Outgrow the Trope
When after a show or a comic book or other work has been using a specifc trope multiple times, its use of the trope peters out and the writers quit applying it. They may even lampshade it a few times before they learn that it's rather annoying they keep using it.
May be the result of the show Growing the Beard, but if it's to the detriment of the work it may be a case of Jump the Shark, which in most cases means a show abandoned what helped make it good in the first place and replaced it with something worse, resulting in Seasonal Rot. Compare to Early Installment Weirdness, in which a newcoming series is trying to find its niche, and see Grandfather Clause and The Artifact, in which an element of the series which was important at one point no longer has such importance but cannot be dropped because it's so deeply engrained in the mythology.

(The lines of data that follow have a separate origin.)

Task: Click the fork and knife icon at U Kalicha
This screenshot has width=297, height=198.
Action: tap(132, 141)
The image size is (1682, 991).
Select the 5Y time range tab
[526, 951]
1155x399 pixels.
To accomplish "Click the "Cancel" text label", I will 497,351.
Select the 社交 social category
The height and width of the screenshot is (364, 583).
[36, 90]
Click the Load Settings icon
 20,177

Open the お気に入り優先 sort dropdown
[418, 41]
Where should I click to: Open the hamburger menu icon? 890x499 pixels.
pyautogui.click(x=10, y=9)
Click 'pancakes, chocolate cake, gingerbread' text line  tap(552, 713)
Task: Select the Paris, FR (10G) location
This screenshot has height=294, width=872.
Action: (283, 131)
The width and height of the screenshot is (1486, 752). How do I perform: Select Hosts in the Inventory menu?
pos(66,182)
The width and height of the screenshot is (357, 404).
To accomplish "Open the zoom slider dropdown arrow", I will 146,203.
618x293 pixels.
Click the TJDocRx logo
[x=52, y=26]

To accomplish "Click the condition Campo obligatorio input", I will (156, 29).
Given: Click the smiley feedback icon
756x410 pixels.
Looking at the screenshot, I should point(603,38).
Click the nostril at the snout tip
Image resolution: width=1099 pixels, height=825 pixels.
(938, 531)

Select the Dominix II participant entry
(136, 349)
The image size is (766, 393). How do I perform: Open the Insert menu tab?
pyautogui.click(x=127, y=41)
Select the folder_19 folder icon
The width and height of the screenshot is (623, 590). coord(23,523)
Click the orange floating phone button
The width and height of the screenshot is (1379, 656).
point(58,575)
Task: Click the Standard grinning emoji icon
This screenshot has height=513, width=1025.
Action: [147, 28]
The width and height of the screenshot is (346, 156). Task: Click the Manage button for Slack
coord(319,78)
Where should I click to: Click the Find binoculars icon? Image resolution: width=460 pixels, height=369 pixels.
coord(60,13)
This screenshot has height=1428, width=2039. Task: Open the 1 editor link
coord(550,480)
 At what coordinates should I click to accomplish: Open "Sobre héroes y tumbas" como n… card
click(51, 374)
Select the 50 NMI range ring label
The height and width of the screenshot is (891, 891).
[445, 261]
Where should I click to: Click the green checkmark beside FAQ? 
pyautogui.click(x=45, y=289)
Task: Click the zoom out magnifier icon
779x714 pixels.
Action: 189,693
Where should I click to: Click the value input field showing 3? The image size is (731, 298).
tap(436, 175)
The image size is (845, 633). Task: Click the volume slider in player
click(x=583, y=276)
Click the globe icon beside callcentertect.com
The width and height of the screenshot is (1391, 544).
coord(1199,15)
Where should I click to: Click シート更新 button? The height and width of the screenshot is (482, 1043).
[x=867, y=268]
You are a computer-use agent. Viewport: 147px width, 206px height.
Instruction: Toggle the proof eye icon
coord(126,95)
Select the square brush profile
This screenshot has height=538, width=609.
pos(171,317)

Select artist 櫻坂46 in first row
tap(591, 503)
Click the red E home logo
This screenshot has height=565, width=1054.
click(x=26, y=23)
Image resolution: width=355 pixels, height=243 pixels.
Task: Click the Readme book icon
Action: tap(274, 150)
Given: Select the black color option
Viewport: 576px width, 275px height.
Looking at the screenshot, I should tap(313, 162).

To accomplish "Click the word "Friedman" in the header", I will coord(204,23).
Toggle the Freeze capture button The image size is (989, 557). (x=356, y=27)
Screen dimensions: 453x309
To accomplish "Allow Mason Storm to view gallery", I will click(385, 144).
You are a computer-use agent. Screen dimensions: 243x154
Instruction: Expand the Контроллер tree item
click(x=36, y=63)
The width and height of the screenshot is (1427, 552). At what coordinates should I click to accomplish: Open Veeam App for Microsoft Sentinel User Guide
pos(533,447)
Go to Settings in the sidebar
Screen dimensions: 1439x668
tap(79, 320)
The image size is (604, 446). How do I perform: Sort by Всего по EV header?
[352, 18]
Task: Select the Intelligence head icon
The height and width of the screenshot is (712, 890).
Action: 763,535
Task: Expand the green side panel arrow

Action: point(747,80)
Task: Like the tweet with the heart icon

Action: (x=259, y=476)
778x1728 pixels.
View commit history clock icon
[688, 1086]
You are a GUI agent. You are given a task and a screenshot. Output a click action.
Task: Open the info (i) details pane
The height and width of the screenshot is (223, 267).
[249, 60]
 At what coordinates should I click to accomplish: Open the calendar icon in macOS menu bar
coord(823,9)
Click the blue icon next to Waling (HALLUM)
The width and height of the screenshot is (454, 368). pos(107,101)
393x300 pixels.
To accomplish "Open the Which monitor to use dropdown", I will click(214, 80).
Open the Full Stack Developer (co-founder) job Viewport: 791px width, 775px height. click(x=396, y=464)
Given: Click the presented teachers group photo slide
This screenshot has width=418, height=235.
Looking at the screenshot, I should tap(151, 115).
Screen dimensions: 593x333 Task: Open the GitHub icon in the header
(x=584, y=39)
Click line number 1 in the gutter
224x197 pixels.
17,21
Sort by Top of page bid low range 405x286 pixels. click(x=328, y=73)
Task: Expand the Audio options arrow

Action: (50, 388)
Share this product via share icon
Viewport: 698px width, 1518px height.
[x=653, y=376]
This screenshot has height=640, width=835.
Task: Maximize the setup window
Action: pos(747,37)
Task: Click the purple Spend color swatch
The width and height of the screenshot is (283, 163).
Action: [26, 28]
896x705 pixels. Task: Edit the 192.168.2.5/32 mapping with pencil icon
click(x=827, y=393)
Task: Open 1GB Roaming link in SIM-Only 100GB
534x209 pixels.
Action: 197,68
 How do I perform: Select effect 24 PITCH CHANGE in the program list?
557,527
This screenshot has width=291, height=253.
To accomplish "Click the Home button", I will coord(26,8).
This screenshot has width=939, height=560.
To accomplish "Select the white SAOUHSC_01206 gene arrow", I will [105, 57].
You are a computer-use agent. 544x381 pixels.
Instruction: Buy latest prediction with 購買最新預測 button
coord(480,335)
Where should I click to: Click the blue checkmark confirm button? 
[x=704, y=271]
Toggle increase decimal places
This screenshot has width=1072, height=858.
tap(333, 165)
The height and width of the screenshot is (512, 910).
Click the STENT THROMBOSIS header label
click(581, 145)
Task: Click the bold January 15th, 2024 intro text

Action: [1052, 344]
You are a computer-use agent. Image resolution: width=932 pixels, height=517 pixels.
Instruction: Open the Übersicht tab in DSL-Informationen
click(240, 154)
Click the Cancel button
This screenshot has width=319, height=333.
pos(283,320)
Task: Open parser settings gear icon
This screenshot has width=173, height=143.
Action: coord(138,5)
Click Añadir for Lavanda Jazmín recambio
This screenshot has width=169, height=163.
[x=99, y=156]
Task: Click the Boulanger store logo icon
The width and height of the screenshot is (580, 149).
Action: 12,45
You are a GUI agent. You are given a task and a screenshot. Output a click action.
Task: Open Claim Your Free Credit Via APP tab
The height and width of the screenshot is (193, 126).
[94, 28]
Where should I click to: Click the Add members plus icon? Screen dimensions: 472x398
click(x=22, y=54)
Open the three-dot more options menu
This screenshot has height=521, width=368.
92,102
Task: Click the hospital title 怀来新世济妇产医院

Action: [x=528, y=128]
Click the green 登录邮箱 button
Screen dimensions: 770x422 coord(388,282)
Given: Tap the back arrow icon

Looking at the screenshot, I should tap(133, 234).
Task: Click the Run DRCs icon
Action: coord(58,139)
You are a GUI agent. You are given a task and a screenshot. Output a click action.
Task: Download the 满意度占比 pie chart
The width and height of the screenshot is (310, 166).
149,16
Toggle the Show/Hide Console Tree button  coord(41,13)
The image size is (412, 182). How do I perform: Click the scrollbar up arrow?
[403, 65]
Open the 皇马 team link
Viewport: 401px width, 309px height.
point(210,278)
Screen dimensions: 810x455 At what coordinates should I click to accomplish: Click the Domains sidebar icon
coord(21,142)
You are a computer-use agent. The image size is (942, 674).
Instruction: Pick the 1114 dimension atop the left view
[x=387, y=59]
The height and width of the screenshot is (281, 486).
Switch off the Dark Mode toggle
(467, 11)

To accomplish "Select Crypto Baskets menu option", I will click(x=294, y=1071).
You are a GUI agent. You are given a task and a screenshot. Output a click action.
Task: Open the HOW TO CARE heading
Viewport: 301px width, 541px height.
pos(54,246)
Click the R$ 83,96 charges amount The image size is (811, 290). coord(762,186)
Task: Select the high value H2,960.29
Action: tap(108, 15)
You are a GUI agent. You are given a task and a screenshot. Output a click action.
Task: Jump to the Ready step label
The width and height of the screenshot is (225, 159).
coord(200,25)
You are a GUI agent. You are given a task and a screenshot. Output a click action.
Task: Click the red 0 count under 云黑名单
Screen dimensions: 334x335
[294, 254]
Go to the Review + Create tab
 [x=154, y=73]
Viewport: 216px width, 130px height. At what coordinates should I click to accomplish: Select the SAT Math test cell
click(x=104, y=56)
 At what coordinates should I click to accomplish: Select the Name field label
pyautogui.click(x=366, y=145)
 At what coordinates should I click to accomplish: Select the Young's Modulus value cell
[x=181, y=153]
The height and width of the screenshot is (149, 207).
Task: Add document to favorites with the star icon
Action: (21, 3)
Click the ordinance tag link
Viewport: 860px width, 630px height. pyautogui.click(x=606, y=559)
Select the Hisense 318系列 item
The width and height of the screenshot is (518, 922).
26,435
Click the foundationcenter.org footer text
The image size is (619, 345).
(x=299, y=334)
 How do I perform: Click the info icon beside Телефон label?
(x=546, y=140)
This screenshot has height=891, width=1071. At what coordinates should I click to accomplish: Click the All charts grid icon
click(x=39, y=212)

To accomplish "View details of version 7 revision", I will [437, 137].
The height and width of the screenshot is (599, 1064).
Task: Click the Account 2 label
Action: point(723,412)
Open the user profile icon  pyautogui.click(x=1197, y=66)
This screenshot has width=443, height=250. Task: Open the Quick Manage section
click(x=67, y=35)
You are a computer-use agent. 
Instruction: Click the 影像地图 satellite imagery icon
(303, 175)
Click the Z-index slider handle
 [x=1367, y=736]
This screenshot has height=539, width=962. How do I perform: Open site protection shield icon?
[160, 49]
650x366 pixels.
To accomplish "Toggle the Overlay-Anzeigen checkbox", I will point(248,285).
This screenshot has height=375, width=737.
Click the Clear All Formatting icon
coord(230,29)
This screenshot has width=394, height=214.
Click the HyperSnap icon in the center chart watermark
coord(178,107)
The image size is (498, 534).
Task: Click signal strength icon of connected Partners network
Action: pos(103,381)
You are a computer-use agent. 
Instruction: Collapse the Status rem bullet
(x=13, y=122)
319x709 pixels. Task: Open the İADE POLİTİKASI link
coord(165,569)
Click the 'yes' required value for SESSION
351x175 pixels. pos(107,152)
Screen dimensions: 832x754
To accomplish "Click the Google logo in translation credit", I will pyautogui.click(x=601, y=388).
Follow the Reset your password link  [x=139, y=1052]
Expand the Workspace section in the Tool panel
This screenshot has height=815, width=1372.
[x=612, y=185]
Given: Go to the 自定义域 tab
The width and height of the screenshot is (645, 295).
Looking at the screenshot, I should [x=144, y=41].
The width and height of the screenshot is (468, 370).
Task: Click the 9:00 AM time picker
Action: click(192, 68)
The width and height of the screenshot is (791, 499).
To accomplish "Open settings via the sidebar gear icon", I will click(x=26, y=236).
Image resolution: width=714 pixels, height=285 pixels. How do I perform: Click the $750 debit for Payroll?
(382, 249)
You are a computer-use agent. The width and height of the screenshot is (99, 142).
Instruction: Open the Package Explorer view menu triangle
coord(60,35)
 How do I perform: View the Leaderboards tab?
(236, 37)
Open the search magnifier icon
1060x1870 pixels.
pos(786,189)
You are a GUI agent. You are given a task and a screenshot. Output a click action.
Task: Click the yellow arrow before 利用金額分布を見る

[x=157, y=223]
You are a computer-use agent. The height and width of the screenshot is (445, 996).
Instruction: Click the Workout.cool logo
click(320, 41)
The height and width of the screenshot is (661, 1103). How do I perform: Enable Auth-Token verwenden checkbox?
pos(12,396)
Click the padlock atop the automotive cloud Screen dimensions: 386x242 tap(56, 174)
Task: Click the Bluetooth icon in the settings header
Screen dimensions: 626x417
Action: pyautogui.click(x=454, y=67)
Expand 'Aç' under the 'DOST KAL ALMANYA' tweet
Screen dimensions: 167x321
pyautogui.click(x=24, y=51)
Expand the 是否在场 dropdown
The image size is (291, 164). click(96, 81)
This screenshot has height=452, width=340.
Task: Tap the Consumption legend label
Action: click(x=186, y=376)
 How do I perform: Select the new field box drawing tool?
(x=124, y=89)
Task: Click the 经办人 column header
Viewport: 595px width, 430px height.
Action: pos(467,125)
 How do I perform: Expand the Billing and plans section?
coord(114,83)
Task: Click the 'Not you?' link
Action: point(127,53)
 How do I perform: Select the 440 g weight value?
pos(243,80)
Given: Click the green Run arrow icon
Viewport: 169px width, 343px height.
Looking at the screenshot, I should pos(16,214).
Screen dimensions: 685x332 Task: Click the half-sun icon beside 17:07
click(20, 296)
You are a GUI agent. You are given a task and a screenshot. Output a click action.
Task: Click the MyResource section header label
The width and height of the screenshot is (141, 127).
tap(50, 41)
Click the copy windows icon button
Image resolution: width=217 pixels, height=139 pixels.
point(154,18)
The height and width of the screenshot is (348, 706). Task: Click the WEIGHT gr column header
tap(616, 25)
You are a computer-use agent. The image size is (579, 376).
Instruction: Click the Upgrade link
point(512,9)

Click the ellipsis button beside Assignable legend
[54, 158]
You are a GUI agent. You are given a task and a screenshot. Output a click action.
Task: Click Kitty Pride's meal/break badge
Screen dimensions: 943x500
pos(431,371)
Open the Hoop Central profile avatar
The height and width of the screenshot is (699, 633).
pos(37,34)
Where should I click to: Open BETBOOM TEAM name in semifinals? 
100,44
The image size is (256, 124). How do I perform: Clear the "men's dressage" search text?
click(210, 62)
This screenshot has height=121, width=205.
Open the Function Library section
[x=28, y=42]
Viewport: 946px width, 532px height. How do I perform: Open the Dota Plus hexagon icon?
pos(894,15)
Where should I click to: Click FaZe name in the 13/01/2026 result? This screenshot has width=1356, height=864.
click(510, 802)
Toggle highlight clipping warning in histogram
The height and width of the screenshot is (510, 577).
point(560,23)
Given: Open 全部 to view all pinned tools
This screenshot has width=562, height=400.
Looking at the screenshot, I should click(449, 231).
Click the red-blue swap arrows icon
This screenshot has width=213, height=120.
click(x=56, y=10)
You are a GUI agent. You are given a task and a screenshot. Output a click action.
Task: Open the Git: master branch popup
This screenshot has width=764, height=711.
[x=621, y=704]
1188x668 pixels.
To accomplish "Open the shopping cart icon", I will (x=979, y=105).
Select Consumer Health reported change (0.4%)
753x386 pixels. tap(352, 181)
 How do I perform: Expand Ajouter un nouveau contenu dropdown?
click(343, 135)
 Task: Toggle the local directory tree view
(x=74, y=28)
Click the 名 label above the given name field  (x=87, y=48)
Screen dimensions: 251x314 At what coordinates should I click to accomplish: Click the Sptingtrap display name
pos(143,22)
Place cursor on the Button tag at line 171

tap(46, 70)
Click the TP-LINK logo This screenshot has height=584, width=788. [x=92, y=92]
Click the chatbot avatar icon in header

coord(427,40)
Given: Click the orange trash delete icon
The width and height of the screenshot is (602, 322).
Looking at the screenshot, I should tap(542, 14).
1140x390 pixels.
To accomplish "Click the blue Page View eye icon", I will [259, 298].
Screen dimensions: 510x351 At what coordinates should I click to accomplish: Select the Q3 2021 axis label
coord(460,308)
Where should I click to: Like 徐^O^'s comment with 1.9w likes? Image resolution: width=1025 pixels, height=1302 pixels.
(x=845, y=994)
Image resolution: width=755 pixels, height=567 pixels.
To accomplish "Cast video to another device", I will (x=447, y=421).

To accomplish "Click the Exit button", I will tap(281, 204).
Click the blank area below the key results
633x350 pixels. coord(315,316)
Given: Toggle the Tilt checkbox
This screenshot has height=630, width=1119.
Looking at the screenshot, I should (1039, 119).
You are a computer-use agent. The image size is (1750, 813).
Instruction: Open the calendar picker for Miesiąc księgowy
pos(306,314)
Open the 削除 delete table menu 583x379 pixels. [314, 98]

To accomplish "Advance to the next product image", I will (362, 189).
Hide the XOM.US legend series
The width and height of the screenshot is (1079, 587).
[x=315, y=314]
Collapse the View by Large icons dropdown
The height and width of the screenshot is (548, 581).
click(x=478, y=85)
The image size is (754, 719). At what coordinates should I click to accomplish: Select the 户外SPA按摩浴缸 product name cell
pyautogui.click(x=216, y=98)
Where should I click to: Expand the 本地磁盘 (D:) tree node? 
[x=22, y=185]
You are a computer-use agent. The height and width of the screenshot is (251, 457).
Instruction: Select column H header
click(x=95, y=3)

See also Overused Running Gag, which may push an author to "outgrow" it as well.
Anime and Manga
- Naruto's Verbal Tic '-dattebayo' never petered out in the Japanese version of the show; however, his equivalent catch phrase, 'believe it,' in the English dub lasted for about the first two seasons.
- Neon Genesis Evangelion left Monster of the Week for Angstier pastures.
- Revolutionary Girl Utena pulled an Evangelion intentionally, abandoning handsome dude from the academy who wants to engage Anthy the rose bride . . . of the week.
Comic Books
- Many DC Comics had quite a bit of Americanitis and America Saves the Day-esque plots this ended after the comics becamse much more sophisticated and the cold war was no longer a factor.
- The Sandman from straightish DCU-based Horror Tropes, to everything in the kitchen-sink-genre Mythopoeia starting with The Sound of Her Wings and rapidly moving along into Genre Busting after that. Neil Gaiman: what more do you need to say?
- Less of an example of outgrowing a trope and more of perfecting upon it: Superman's Clark Kenting elements have drastically improved, starting in the 1970s within the comics and movies. The actual Clark Kenting page delves more into this, but in recent times the Paper-Thin Disguise Supes dons as Clark is actually justified.
Live-Action TV
- Star Trek:
- The Original Series used Multinational Team in order to present a unified international unit working together for the benefit of all humanity, something that was a pipe dream in the Cold War 1960s. As the Cold War wound down and the idea had more acceptance, later series barely touched on the ethnicities or homelands of the human members of the crew.
- The franchise outgrew the use of a Ms. Fanservice nearly every episode with the start of The Next Generation.
- Many early episodes of Charmed had the sisters solve their daily demonic dilemma with a quick reference check to their Great Big Book of Everything Magical. In later seasons this died down as their experience with magic grew and by the final season they hardly relied on the book at all.
- In fact, they eventually start adding TO the book themselves.
- Cougar Town lost the "I Am Not a Christmas Cake" trope on which it was based pretty quickly in the first season, instead Growing the Beard by focusing on the Nakama and the Unresolved Sexual Tension between the lead and her neighbor; the Artifact Title has been Lampshaded several times in the opening credits. UST also was resolved at the end of season 1.
- Supernatural started as a straight Monster of the Week show, but in seasons four and five moved toward longer, more serious story arcs. Though Word of God says that this was, at least partly, intentional.
- Canada's Worst Driver and Take That. The show used to have a lot of people nominated out of spite, but now that it's known that the show really tries to help the bad drivers than be just a Point and Laugh Show, this has become less common.
- iCarly's Overused Running Gags of Spencer's projects bursting into flames and Gibby taking off his shirt have been increasingly lessened in these past two seasons. Gibby is even asked in-universe by iCarly fans to take off his shirt, but tells them "I do that less now."
Western Animation
- South Park: The Trope Namer for They Killed Kenny stopped killing Kenny about five seasons in, first killing him off for real, then reviving him one season later with nary an explanation, only bringing the subject up every once in a while, and even having it as a plot point in a minor spoof superhero story arc.